M&A activity in the financial services sector has been pretty robust, as strategic acquirers look for growth they can’t get organically, and financial sponsors look for interesting deal flow.

“The issue for a number of financial services companies  is continued weak loan demand or low investment yields, fostering an environment for  potential consolidation among strategic buyers,” says Cliff Brokaw, a managing director with Corsair Capital, a private equity firm focused on investing in the global financial services industry.

Banks and insurance companies were actively completing M&A transactions in 2014—a trend that’s expected to continue in 2015.
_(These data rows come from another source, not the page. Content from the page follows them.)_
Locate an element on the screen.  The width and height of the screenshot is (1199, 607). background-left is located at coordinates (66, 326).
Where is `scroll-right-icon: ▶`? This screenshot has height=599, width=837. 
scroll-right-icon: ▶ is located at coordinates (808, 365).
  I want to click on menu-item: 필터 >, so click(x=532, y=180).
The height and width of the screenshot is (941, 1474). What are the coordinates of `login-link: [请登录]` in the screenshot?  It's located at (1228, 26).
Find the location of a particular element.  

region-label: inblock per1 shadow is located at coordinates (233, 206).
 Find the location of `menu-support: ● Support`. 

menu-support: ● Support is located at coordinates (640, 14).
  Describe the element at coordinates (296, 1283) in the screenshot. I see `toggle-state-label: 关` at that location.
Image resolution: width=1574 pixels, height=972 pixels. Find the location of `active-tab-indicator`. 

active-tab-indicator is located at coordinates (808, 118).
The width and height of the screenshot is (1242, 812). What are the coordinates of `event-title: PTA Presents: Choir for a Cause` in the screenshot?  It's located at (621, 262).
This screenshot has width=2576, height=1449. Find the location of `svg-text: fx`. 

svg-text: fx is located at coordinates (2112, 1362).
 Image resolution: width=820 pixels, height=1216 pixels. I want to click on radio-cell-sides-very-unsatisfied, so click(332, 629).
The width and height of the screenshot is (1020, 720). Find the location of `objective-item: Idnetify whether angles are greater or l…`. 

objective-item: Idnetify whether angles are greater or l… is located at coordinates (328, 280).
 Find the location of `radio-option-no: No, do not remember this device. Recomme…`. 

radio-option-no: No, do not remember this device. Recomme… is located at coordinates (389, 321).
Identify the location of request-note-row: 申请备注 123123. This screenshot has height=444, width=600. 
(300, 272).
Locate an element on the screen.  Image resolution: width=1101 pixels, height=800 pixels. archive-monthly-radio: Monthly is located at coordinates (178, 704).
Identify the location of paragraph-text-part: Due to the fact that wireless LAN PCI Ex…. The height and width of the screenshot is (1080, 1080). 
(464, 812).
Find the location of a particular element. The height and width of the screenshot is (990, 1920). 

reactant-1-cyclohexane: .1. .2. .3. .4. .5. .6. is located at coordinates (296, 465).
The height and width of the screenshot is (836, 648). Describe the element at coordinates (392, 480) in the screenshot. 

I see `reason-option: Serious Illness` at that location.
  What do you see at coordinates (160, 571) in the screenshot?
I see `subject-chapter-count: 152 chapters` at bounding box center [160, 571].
In November 2014, North Carolina-based BB&T Corp. agreed to pay $2.5 billion for Susquehanna Bancshares while private equity firms Welsh, Carson, Anderson & Stowe was able to sell payment firm TransFirst Holdings Inc. to New York-based private equity firm Vista Equity Partners for $1.5 billion in October 2015.

Welsh Carson locked in a profit of about $700 million, or more than four times the amount it paid to acquire TransFirst from GTCR LLC in 2007.

“With leverage available, it’s an opportune time to be both a seller and buyer,” says Brokaw. Private equity firms have been gearing up for this.  According to Preqin’s Fund Manager Profiles online service, there are 51 private equity firms that have managed to collectively amass just over $10 billion in capital commitments in the last 10 years to invest in financial services companies.